■ Excerpt provided
Constitution transcripts ordered released

 The
Information Commissioner Jennifer Dilbert has ordered the Cabinet Office to
release transcripts of talks that led to the establishment of the new constitution.

The order
follows the refusal by the Cabinet Office to allow an applicant access to the
transcripts of the three rounds of constitutional negotiation talks that took
place between September 2008 and February 2009. 

Mrs. Dilbert,
in a ruling dated 20 May, ordered the Cabinet Office to provide the applicant
with a copy of the meetings’ transcripts within 45 days. The Cabinet Office has
until 4 July to appeal the decision in the form of a judicial review before the
Grand Court.

The applicant
had asked on 6 March for access to the records through a Freedom of Information
request.

During three
separate meetings, representatives from the Cayman Islands met with the United
Kingdom Foreign and Commonwealth Office to discuss what should be included in the
new constitution. 

Delegates from
Cayman included representatives from the government, the Ministers Association,
the Seventh Day Adventists and the Human Rights Committee.  Feedback from public consultations were also discussed.

In a
referendum, the public voted to accept the draft constitution, drawn up as a
result of the meetings, on the same day as the government election on 20 May,
2009, and nearly 63 per cent of voters agreed to the new constitution. It came
into effect on 6 November last year.

The Cabinet
Office originally withheld the release of the transcripts on four grounds of
exemption – that its disclosure would prejudice international relations; that
the information was communicated in confidence; that its disclosure would
inhibit free and frank exchange of views for the purposes of deliberation; and
its disclosure would prejudice the effective conduct of public affairs. 

Mrs. Dilbert
rejected all four grounds and ordered the release of the transcripts.

In her ruling,
Mrs. Dilbert said it took a “considerable amount of
time for this matter to come before me… due in part to delays by the public authority
in dealing with the request,” adding that it took more than 100 days before an
internal review of the request by the Cabinet Office was completed.

Section 34 of the Freedom of
Information Law states that an internal review of a decision by the
chief/principal officer of the public authority, which in this case was the cabinet
secretary, should be made within 30 calendar days.

After the Cabinet Office turned
down the request for access to the information, the applicant requested an
internal review but did not get a response, so went on to appeal to the information
commissioner.

In her ruling, Mrs. Dilbert
revealed that the Cabinet Office advised that in November last year, the
Foreign and Commonwealth Office had told the governor of the Cayman Islands, at
the time Stuart Jack, that it no longer objected to the release of the
transcripts.

■ Supplied information

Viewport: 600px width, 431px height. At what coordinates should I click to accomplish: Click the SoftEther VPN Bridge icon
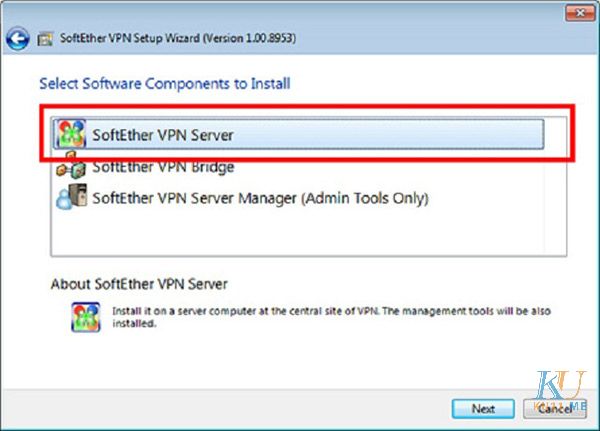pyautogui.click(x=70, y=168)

■ Required tasks
(a) Answer these questions from the article on the constitution transcripts, one line each:
(i) By what date may the Cabinet Office appeal the decision?
(ii) What share of voters agreed to the new constitution?
(iii) Under Section 34 of the Freedom of Information Law, within how many days should an internal review be made?
(b) For each statement, say whether it agrees with the article on the constitution transcripts, and quote the words that decide it:
(i) The applicant filed the Freedom of Information request on 6 March.
(ii) Mrs. Dilbert upheld one of the four grounds of exemption.
(iii) The new constitution came into effect on 20 May, 2009.
(c) Continue the article on the constitution transcripts from its last sentence.

■ Results by task
(a)
(i) 4 July
(ii) Nearly 63 per cent
(iii) Within 30 calendar days

(b)
(i) Yes: "The applicant had asked on 6 March for access to the records through a Freedom of Information request."
(ii) No: "Mrs. Dilbert rejected all four grounds and ordered the release of the transcripts."
(iii) No: "It came into effect on 6 November last year."

(c)
Despite this, the Cabinet Office
argued that the disclosure of the requested records will affect the Islands’
“ability to access information of a confidential nature from other governments and
international organisations”.

However, Mrs. Dilbert pointed out
that the Cabinet Office had not succeeded in “indicating how, or why, this would
occur. It has also failed to draw any correlation between the release of these records
and any type of prejudice.

“The only foreign government or
international organisation involved is the FCO and they have since advised that
they have no objection to the release of the record.”

The Cabinet Office also declined to
release the information because it would “inhibit free and frank exchange of
views” and that participants in the talks took part on the basis that their
views would remain confidential.

But the information commissioner,
in her ruling, said she saw no evidence that participants had been told their
discussions would be confidential and that the Cabinet Office had “not provided
me with even anecdotal evidence to indicate how the disclosure at this point in
time, of the transcripts of the constitutional talks, would or would be likely
to inhibit the free and frank exchange of views for the purposes of deliberations.”

In her ruling, she added: “The
talks were recorded and transcribed and they should therefore be a part of the
public history of the CaymanIslands.”.

She said the Cabinet Office had also failed
to persuade her that the disclosure of the transcript could prejudice the
effective conduct of public affairs.

This is the
fourth decision made under the Freedom of
Information Law, 2007, by Mrs. Dilbert.

If the Cabinet
Office does not release the transcript by the deadline, and does not appeal to
the courts by the 4 July, the information commissioner
said she would certify in writing to the Grand Court the failure to comply with
her decision and the court may consider this under the rules relating to contempt
of court.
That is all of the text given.